(Screen-element location records)
- - -

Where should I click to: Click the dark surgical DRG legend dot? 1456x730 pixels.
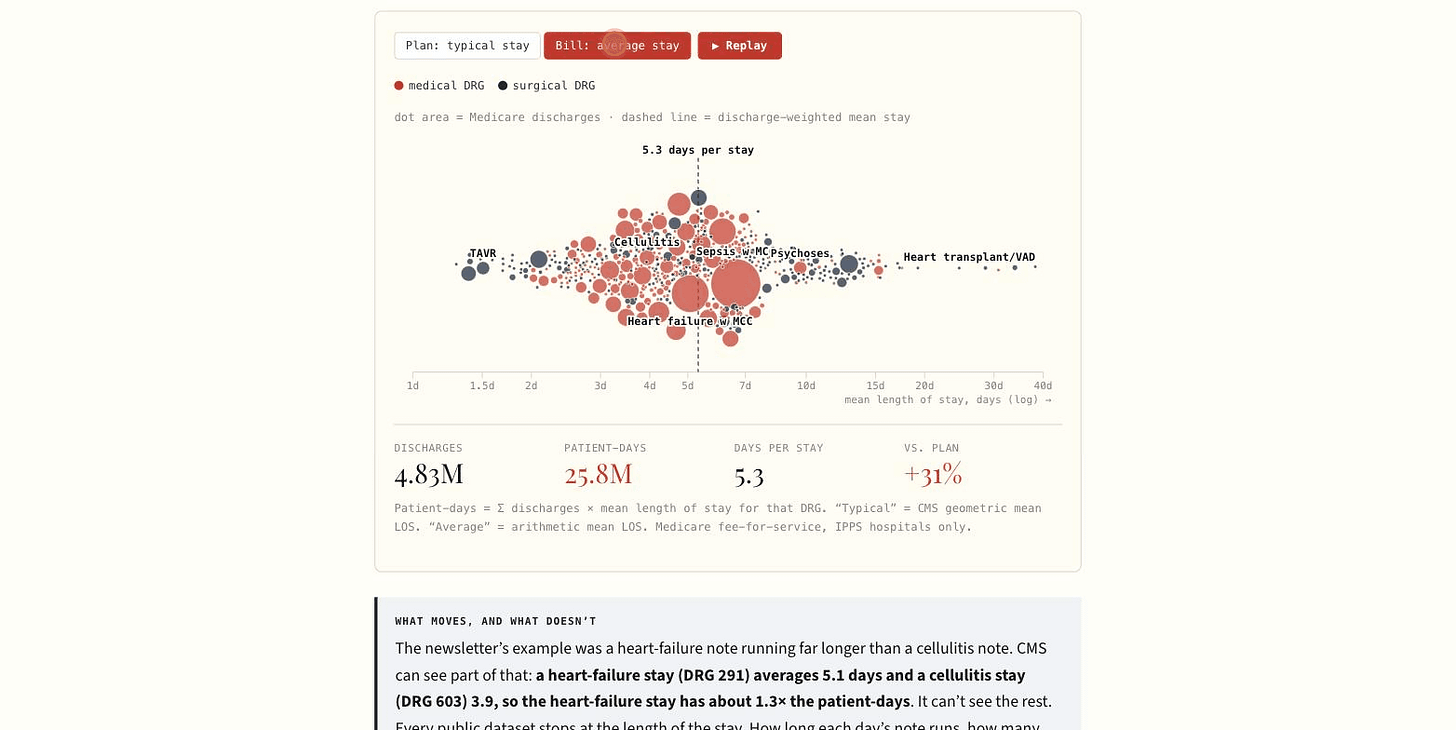click(503, 86)
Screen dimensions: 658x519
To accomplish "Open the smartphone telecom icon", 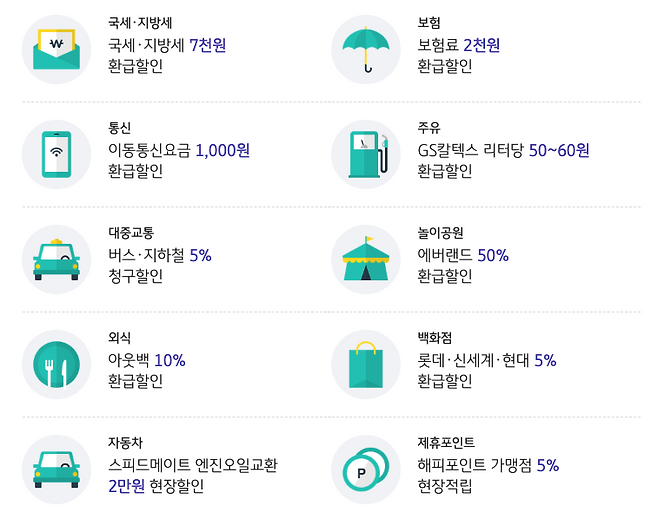I will pyautogui.click(x=56, y=154).
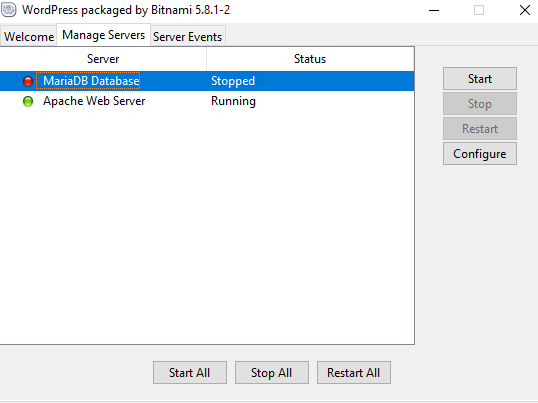Click the Bitnami app icon in title bar

point(8,10)
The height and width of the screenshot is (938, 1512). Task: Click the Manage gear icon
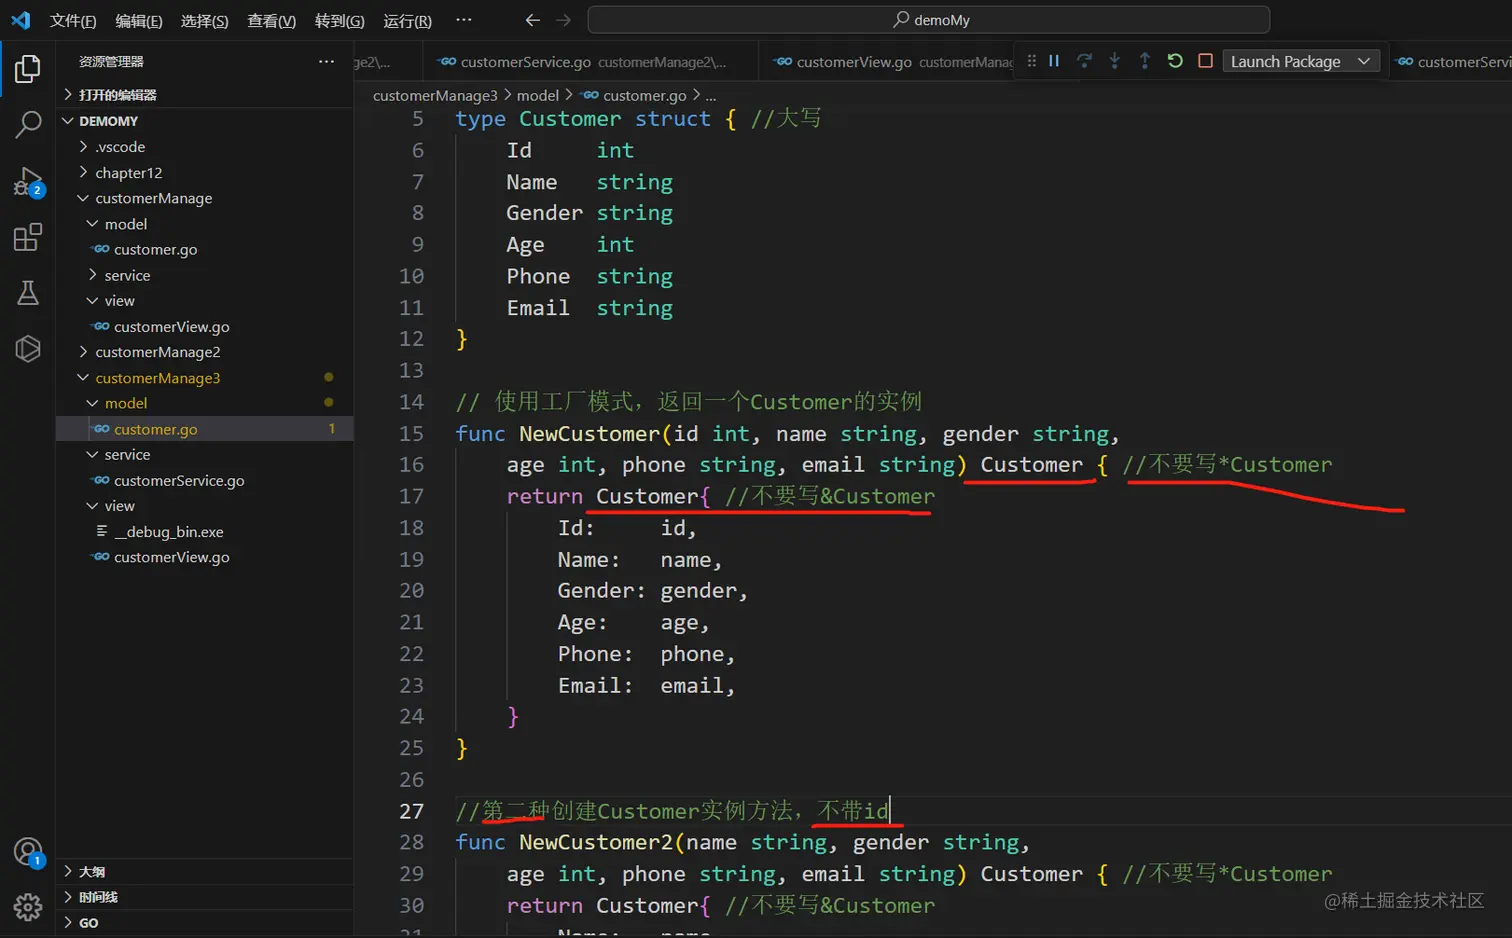[x=28, y=907]
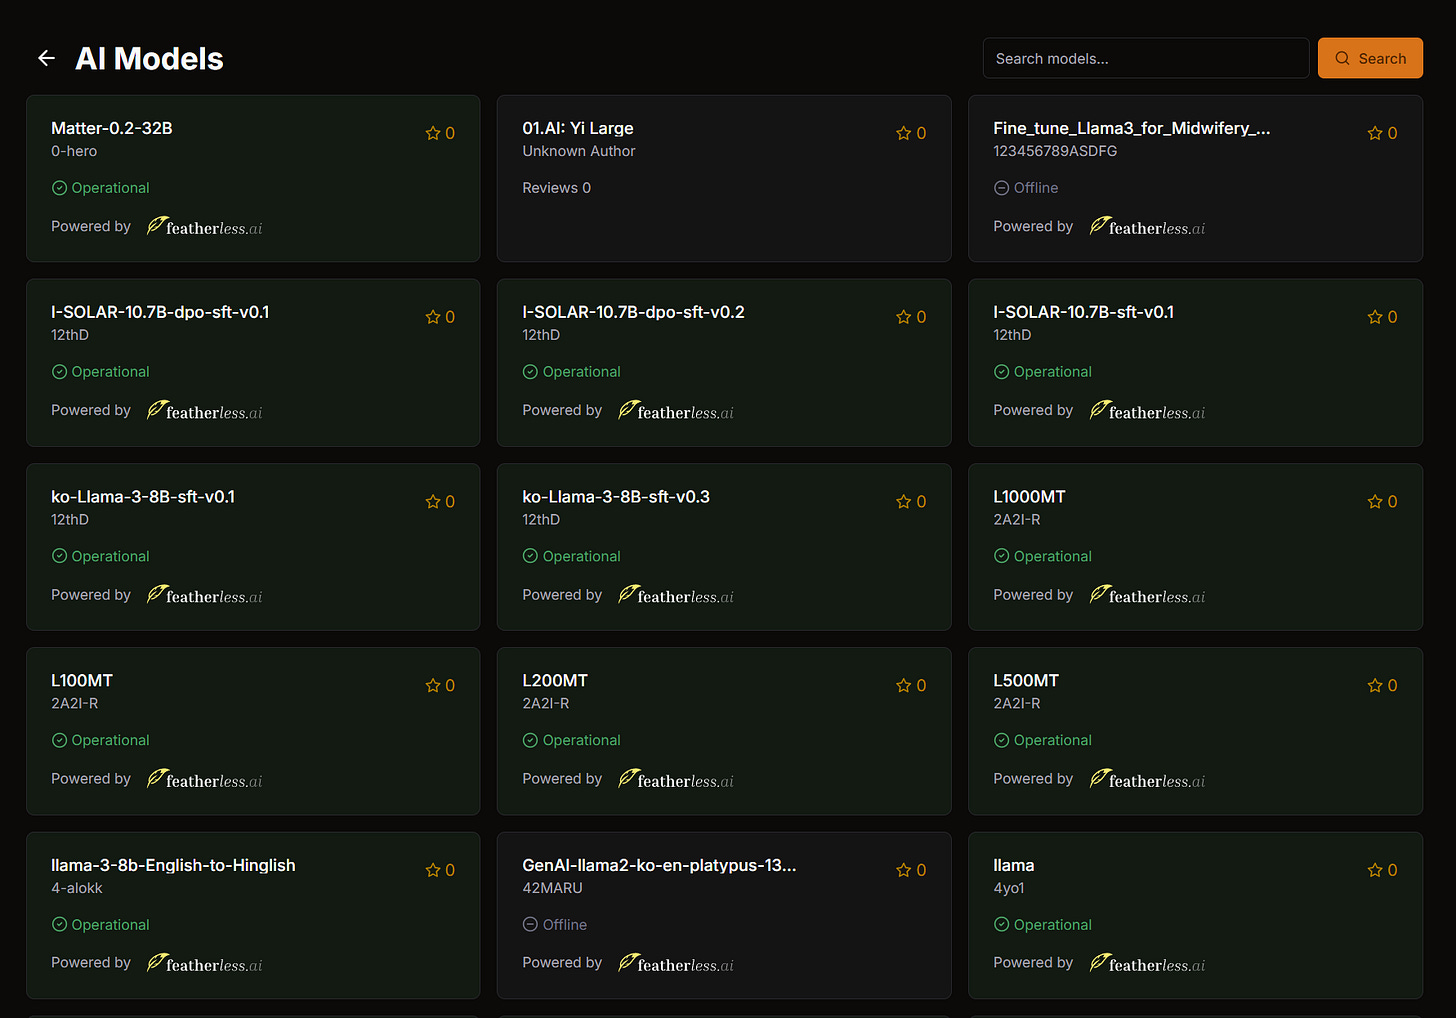Click the Operational checkmark icon on L100MT card

click(59, 740)
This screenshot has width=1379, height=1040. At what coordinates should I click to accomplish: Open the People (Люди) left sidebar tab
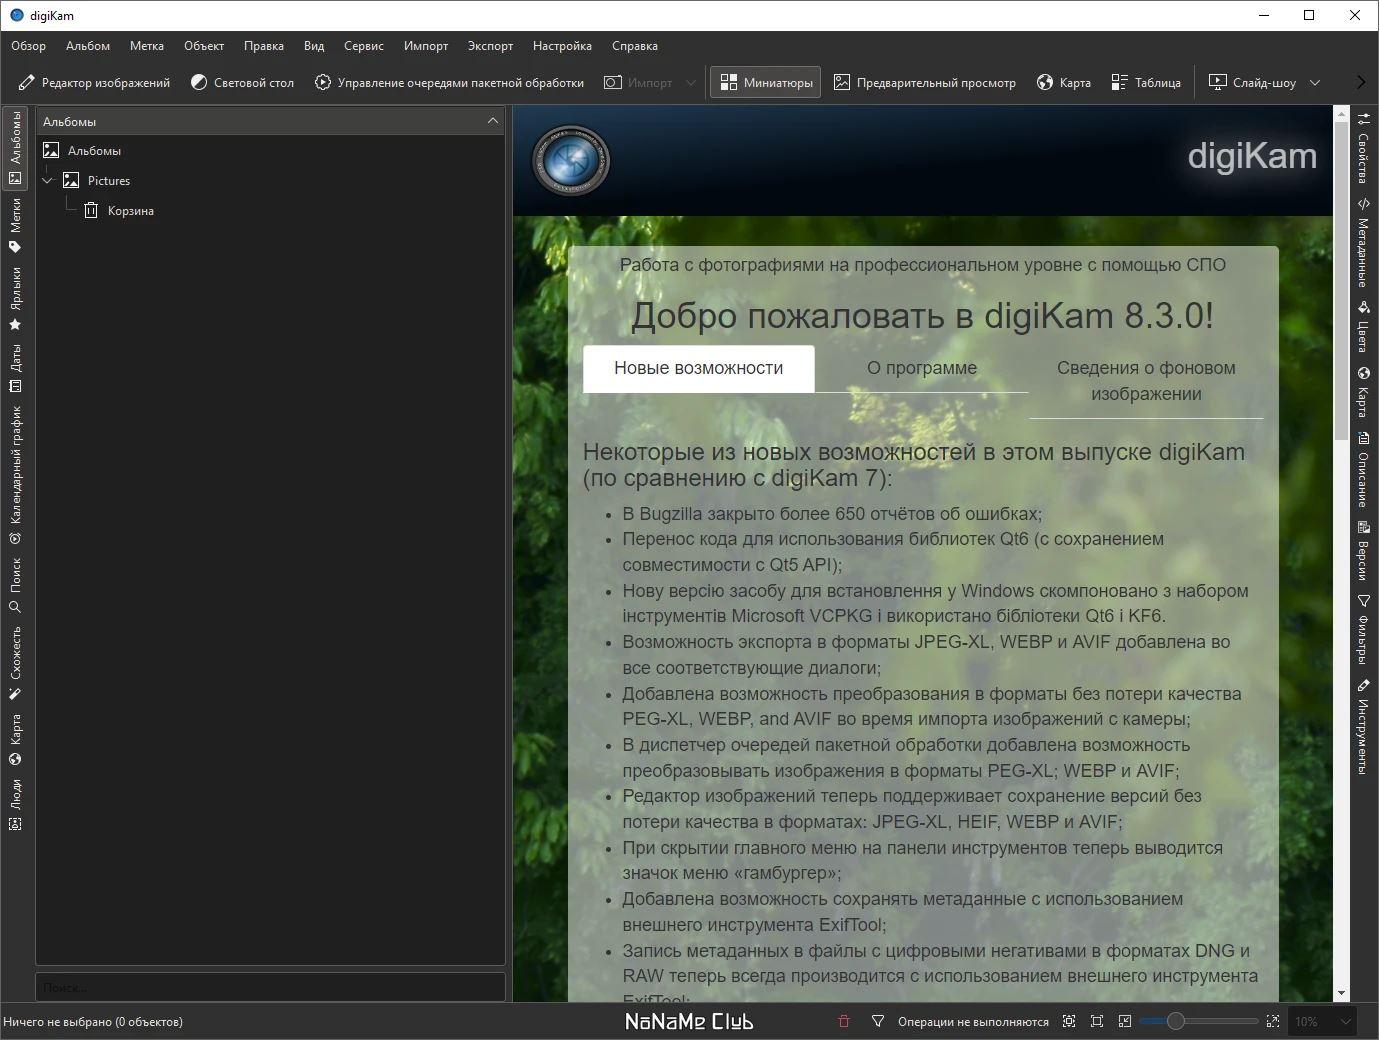click(x=15, y=805)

- - -

Copy out the lines from the one containing "This screenshot has" through the final line, unchanged and with the pictures omitted.

-- Result of this task --
This screenshot has width=1379, height=1040. At what coordinates should I click to accomplish: Open the People (Люди) left sidebar tab
click(x=15, y=805)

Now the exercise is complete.